Ad uno ad uno i loro nomi: Giovanna Crosta, Carlo Magni, Gabriella Crosta, Aldo
Graffeo, Pia Crosta, Beppe Porello, Kuki Barbavara, Carlo Bonicalzi, Peppino Sironi,
Luisa Sironi, Alberto Colombo, Isa Selmo, Eugenio Nicolin.
Ringrazio, infine, chi questa dedicatoria l’ha realizzata: il marmorino Luciano
Rivolta, artigiano della pietra e delle iscrizioni lapidee, che opera nel settore da ben
55 anni, continuando con competenza ed orgoglio il mestiere imparato
nella ‘bottega’ paterna.
Nel ringraziare tutti gli intervenuti di questa splendida Valle e non solo, in chiusura di
questo mio contributo, dedico questo momento di pace ed unità ritrovata in questa, e
lo ripeto, verità storica, a mio padre Angelo Vittorio, figlio e conservatore delle opere
del Maestro, riprendendo le parole dello stesso Arcivescovo Gilla Vincenzo Gremigni
dal Discorso celebrativo che fece a Novara nel 1961, in occasione dell’ottantesimo
compleanno di Carlo Bonomi :
“…Quel giorno, quando andai alla Selvaggia di Turbigo …. conobbi un uomo
anche prima che un artista.
Il giudizio d’allora è diventato oggi più pensato, più convinto, più affettuoso.

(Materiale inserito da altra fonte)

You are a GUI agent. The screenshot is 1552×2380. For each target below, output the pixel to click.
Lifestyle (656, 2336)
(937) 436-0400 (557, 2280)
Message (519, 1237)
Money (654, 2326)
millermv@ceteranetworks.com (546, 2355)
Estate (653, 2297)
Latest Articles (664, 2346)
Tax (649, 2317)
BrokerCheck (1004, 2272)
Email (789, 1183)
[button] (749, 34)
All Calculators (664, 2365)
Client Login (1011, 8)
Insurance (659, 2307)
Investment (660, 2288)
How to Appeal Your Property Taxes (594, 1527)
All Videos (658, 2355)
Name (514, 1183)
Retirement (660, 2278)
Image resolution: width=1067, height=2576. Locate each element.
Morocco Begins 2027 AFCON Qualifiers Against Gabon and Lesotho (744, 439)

Conosco meglio l’uomo e l’artista: e più stimo e più amo e l’uomo e l’artista…
…Dinanzi alle statue del Bonomi, dinanzi alle sue tele, non c’è bisogno di ciceroni :
si vede, si ammira, si pensa, si adora. E anche si ringrazia, perché davvero si vola,
su, su, fino a Dio. Oltre il mistero?…”.